When it comes to regular computer programs, most people use both private and open source software in everyday life. Companies buy some things from Microsoft, SAP and Co. – others they develop themselves and rely on open source solutions.

Leandro von Werra from Hugging Face also expects such coexistence with AI: “There will be a place for closed general-purpose models like Chat-GPT or Claude, which can assist with many questions. But I expect that many companies will build their own AI models based on open source.”

Worries about abuse

There are also critics of open source AI. Their main argument is: Artificial intelligence is a powerful tool, for example for producing disinformation, fakes or otherwise undesirable content. If anyone can download and customize an AI model, it will be impossible to limit abuse. Because filters can be deleted from the source code. So is open AI a danger?

The open source supporter Karlitschek says: “This is a fundamental question: Would we prefer if a few large companies have control and decide what is good and what is bad? Or do we rely on transparent and decentralized AI?” Of course he would prefer the latter.

The aim of the AI ​​Alliance is now to follow up the declaration of intent with action. There are no clear agreements on this, and it is clear from ETH that no money will flow. Alessandro Curioni, director of the Zurich IBM Research Center, puts it this way: There are no fixed obligations for the members of the alliance to contribute something. “But it is in our own interest to get involved, whether with ideas, data, reputation or expertise.”
####################
[Your instructions] Rewrite the passage on open source AI starting with "Leandro von Werra" and going on through "AI a danger?", substituting "misuse" for "abuse" everywhere it appears. The listing has no connection to the passage on open source AI.
####################
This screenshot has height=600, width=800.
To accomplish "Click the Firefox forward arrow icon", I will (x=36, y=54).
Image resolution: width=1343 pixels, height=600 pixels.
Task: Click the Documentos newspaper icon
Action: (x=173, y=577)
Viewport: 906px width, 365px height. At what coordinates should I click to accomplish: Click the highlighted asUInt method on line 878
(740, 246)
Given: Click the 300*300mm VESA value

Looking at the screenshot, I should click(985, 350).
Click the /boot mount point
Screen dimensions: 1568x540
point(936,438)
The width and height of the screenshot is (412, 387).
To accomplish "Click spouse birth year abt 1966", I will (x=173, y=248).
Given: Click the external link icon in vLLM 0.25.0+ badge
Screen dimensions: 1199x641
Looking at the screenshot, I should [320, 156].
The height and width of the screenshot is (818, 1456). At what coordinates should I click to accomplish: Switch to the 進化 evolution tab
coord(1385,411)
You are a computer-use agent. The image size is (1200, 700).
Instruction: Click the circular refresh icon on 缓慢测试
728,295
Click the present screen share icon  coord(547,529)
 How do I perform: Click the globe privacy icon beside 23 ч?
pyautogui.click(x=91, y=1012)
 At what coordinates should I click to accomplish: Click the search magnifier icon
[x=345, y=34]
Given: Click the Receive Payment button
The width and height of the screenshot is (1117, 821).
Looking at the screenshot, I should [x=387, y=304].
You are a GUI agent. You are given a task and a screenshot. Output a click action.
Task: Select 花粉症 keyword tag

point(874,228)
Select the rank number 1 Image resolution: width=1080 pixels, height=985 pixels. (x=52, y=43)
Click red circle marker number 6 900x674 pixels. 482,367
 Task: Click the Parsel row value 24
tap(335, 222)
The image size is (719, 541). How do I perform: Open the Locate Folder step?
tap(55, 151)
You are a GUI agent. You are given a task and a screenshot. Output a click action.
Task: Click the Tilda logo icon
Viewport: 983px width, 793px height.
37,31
####################
[Your response]
Leandro von Werra from Hugging Face also expects such coexistence with AI: “There will be a place for closed general-purpose models like Chat-GPT or Claude, which can assist with many questions. But I expect that many companies will build their own AI models based on open source.”

Worries about misuse

There are also critics of open source AI. Their main argument is: Artificial intelligence is a powerful tool, for example for producing disinformation, fakes or otherwise undesirable content. If anyone can download and customize an AI model, it will be impossible to limit misuse. Because filters can be deleted from the source code. So is open AI a danger?